- Born: 1966 (age 59–60) New York, United States
- Education: BS Reed College PhD University of Chicago
- Awards: NAS Award for Scientific Reviewing (2010) Charles Schuchert Award (2007) Romer Prize (1994)
- Scientific career
- Fields: Paleontology Paleobiology
- Workplaces: Macquarie University NCEAS University of Arizona Smithsonian National Museum of Natural History

= John Alroy =

American paleontologist

John Alroy is a paleobiologist born in New York in 1966 and now residing in Sydney, Australia.

==Area of expertise==
Alroy specializes in diversity curves, speciation, and extinction of North American fossil mammals and Phanerozoic marine invertebrates, connecting regional and local diversity, taxonomic composition, body mass distributions, ecomorphology, and phylogenetic patterns to intrinsic diversity dynamics, evolutionary trends, mass extinctions, and the effects of global climate change.

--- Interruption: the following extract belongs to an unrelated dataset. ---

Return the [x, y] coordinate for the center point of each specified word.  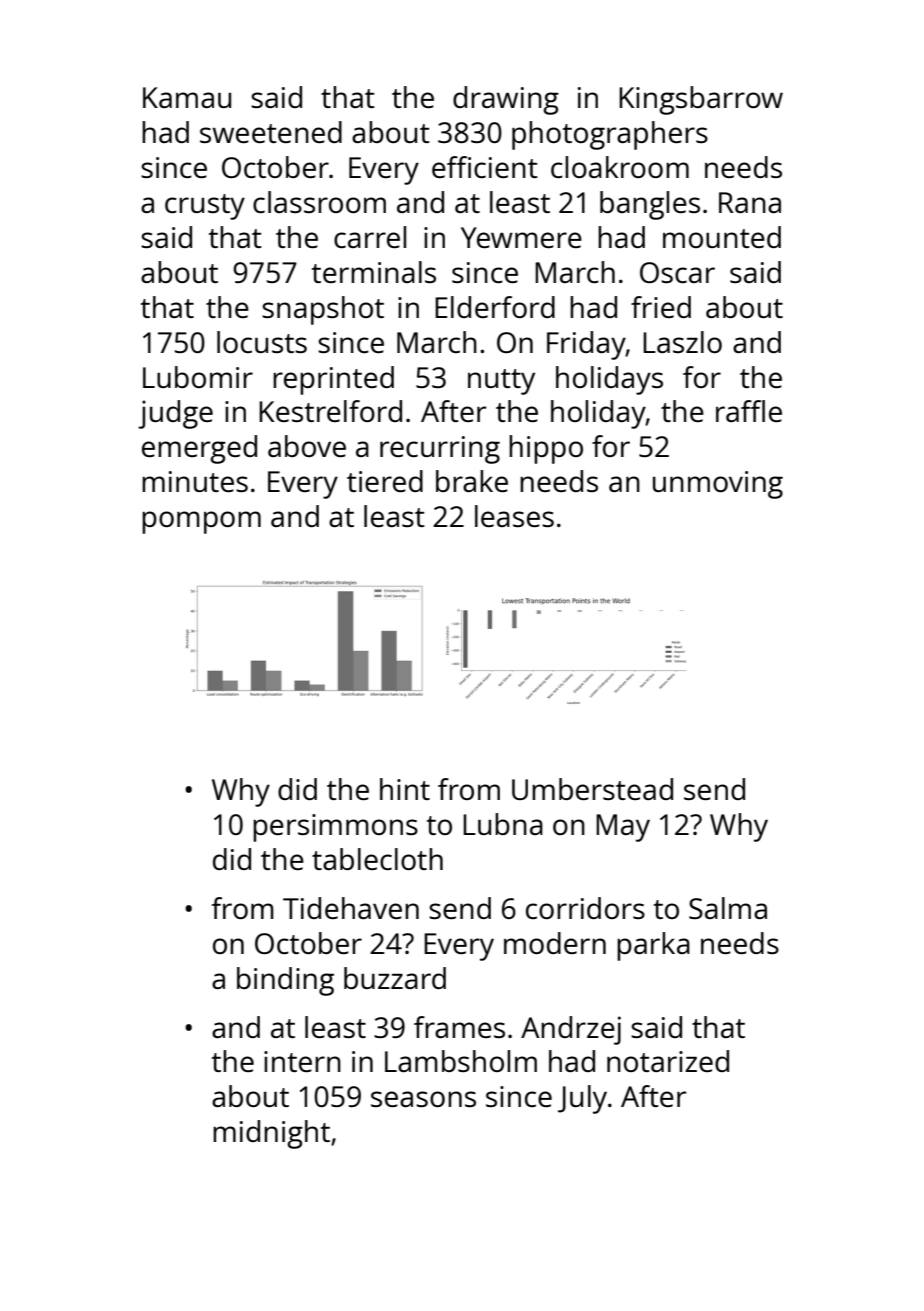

In a 3 September 2010 online article by Hugh Collins, a contributor for AOL Online Science, Alroy was quoted in a newly released study paper from Sydney's Macquarie University that "It would be unwise to assume that any large number of species can be lost today without forever altering the basic biological character of Earth's oceans."

==Education==
He graduated from Hunter College High School in 1984.
He then received his BA from Reed College, Department of Biology, in 1989.
And then his PHD from University of Chicago, Committee on Evolutionary Biology, in 1994.

==Professional life==
In 1989, Alroy began his career at the Smithsonian Institution as a predoctoral intern, where he worked in the Department of Paleobiology and the Evolution of Terrestrial Ecosystems program. He later conducted research from 1994 to 1996 at the University of Arizona as part of its Research Training Group in the Analysis of Biodiversification.

From 1998 to 2010, he worked at the National Center for Ecological Analysis and Synthesis as a postdoctoral fellow and with the University of California, Santa Barbara as an assistant and later associate researcher.

==Honors==

- 1994 Romer Prize of the Society of Vertebrate Paleontology.
- 2007 Charles Schuchert Award of the Paleontological Society.
- 2010 NAS Award for Scientific Reviewing from the National Academy of Sciences.

==Appearance event ordination==
Appearance Event Ordination (AEO) is a superior form of dating fossil collections, according to Alroy. Age assignments to North American land mammals are provided for comparison and may disagree with the AEO estimates because they are taken straight from published sources. Therefore, the assignments reflect the subjective opinions of the authors who described the fossils. They are not based on quantitative analyses of faunal and biostratigraphic data.

"AEO age estimates are preferable because they are objective, repeatable, and quantitative. That's because AEO uses explicitly recorded and clearly defined numerical data, and because it uses algorithmic search and optimization criteria instead of verbal argumentation."

==Selected publications==
- The shifting balance of diversity among major marine animal groups. Science 329:1191–1194 (2010).
- Speciation and extinction in the fossil record of North American mammals. pp. 301–323 in R. Butlin, J. Bridle, and D. Schluter (eds.), Speciation and Patterns of Diversity. Cambridge University Press, Cambridge (2009).
- Dynamics of origination and extinction in the marine fossil record. PNAS 105:11536-11542 (2008).
- Phanerozoic trends in the global diversity of marine invertebrates. Science 321:97–100 (with 34 others: 2008).
- Statistical independence of escalatory ecological trends in Phanerozoic marine invertebrates. Science 312:897–900 (with Madin et al.: 2006).
- A multispecies overkill simulation of the end-Pleistocene megafaunal mass extinction. Science 292:1893–1896 (2001).
- Global climate change and North American mammalian evolution by John Alroy, Paul L. Koch, and James C. Zachos; The Paleontological Society (2000).
- Successive approximations of diversity curves: Ten more years in the library. Geology 28:1023–1026 (2000).
- Equilibrial diversity dynamics in North American mammals. pp. 232–287 in M. L. McKinney and J. Drake (eds.), Biodiversity Dynamics: Turnover of Populations, Taxa and Communities. Columbia University Press, York (1998).
- Cope's rule and the dynamics of body mass evolution in North American mammals. Science 280:731–734.
- Constant extinction, constrained diversification, and uncoordinated stasis in North American mammals. Palaeogeography, Palaeoclimatology, Palaeoecology 127:285–311 (1996).